- **What to produce**: Convert the material from the line with "You are a GUI" to the line with "[x=316, y=271]", both included, into a JSON list of strings with one string per line. Skip blank lines and leave the pictures out.

- **Data listing**:

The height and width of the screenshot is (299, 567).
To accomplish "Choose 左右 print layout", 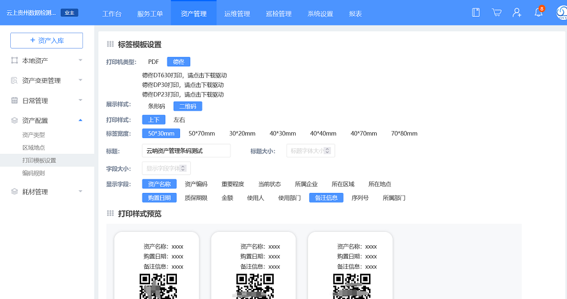I will 179,119.
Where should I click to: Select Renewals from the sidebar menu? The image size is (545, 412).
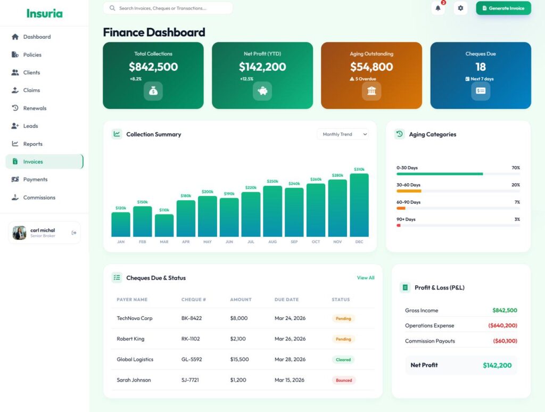(x=35, y=108)
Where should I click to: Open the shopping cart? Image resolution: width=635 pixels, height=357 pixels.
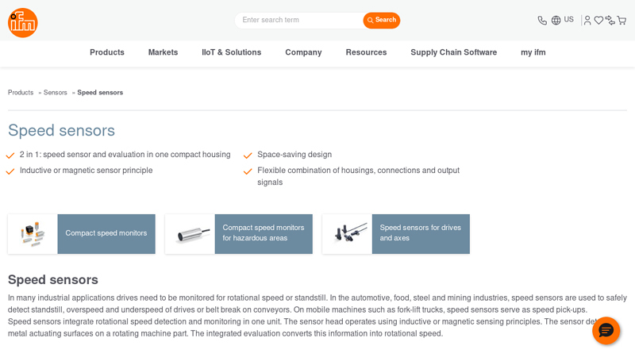[622, 21]
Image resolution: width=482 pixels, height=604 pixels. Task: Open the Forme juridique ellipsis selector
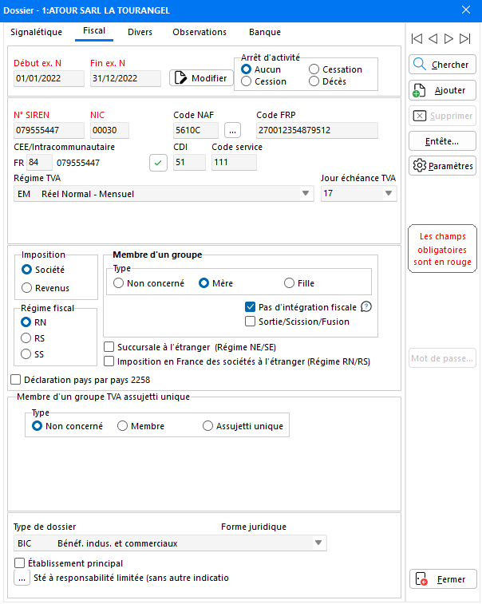click(x=22, y=579)
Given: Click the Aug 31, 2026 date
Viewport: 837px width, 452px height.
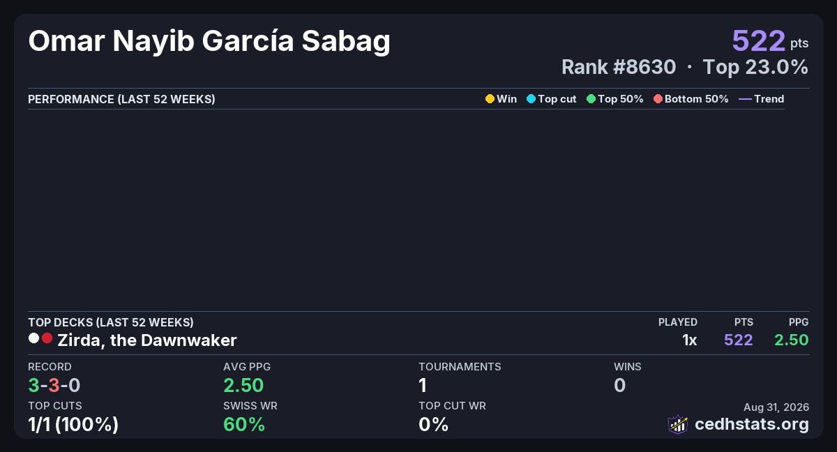Looking at the screenshot, I should click(776, 407).
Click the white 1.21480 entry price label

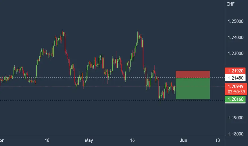(x=235, y=78)
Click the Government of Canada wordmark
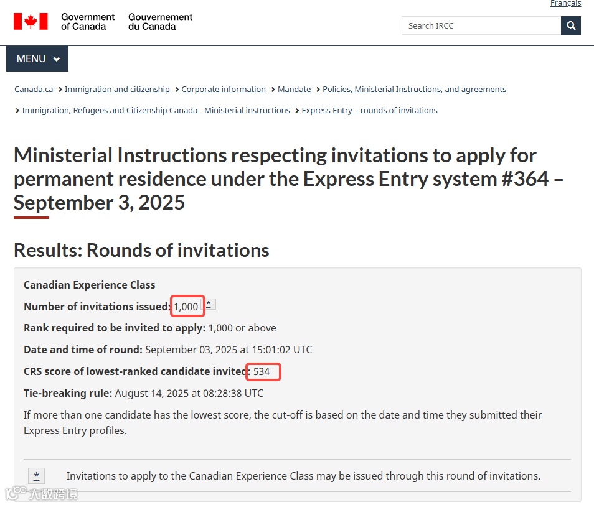The image size is (594, 505). click(x=88, y=22)
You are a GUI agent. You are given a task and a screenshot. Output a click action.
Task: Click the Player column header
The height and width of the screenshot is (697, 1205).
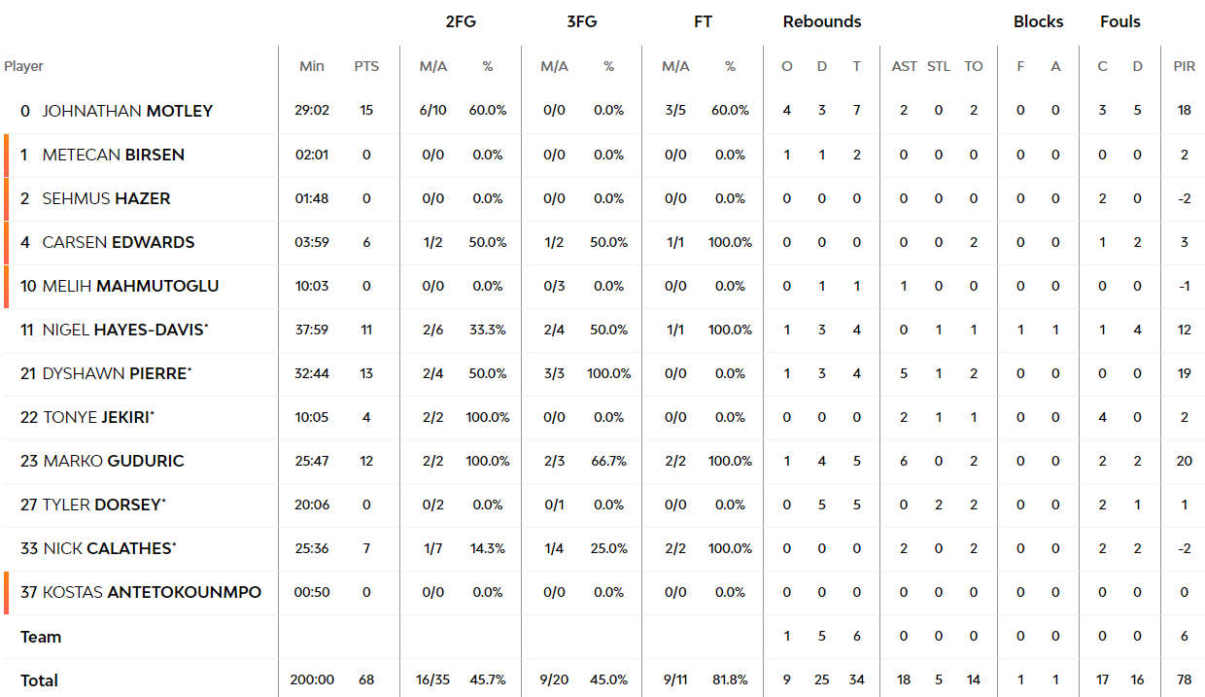pos(23,66)
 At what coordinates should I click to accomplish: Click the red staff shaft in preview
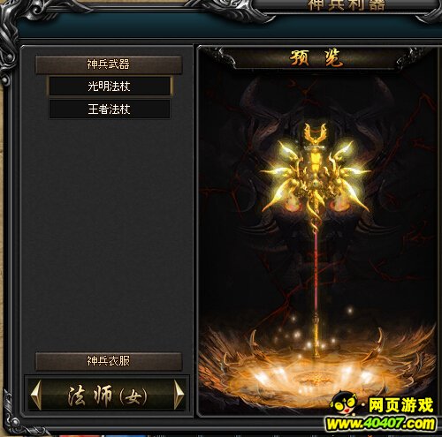[x=316, y=271]
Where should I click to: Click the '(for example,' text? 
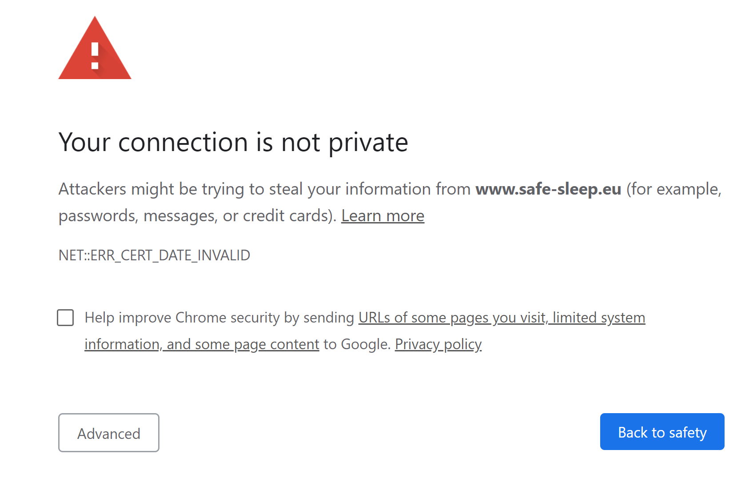[x=673, y=189]
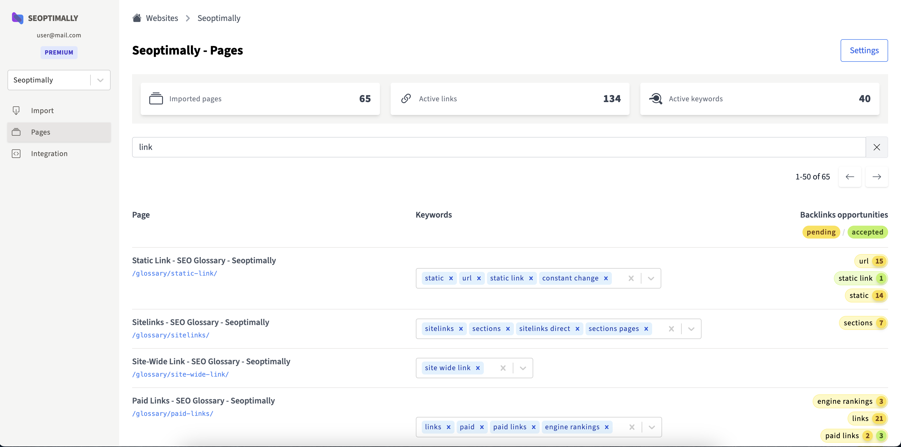Open the /glossary/static-link/ URL link
Screen dimensions: 901x447
pyautogui.click(x=175, y=273)
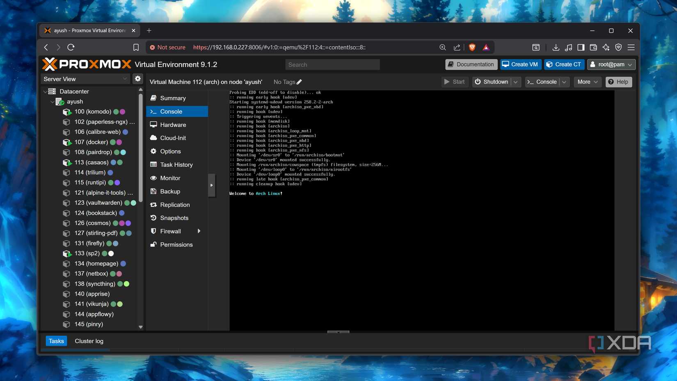Screen dimensions: 677x381
Task: Open the Replication panel
Action: (175, 204)
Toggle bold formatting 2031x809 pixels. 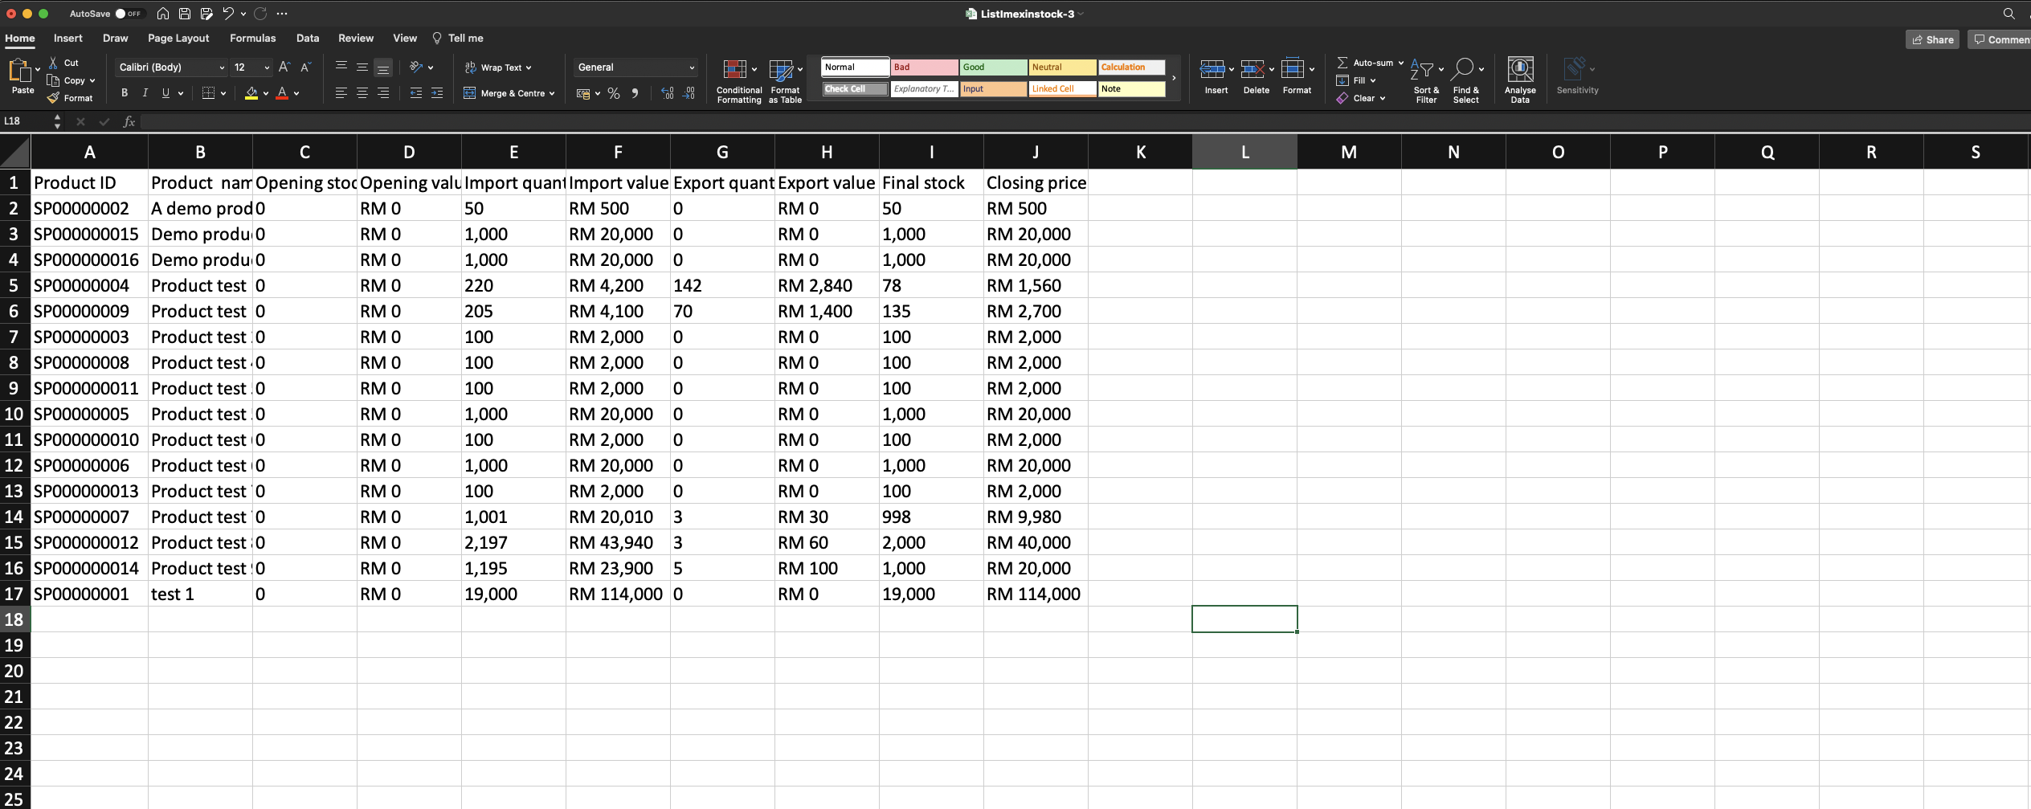(125, 93)
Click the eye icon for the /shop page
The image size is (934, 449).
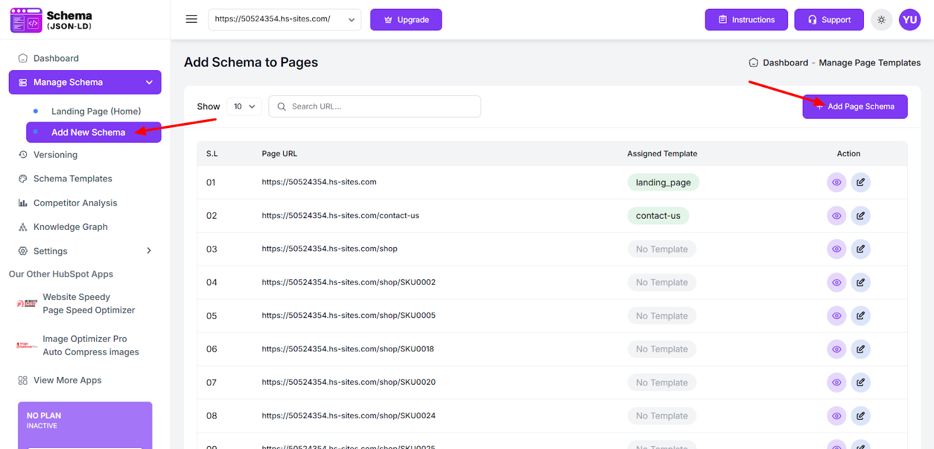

- **Solved problem**:
[
  "You are a GUI agent. You are given a task and a screenshot. Output a click action.",
  "Task: Click the Player column header",
  "The height and width of the screenshot is (697, 1205).",
  "pos(23,66)",
  " At what coordinates should I click to accomplish: Click the red staff shaft in preview",
  "[x=316, y=271]"
]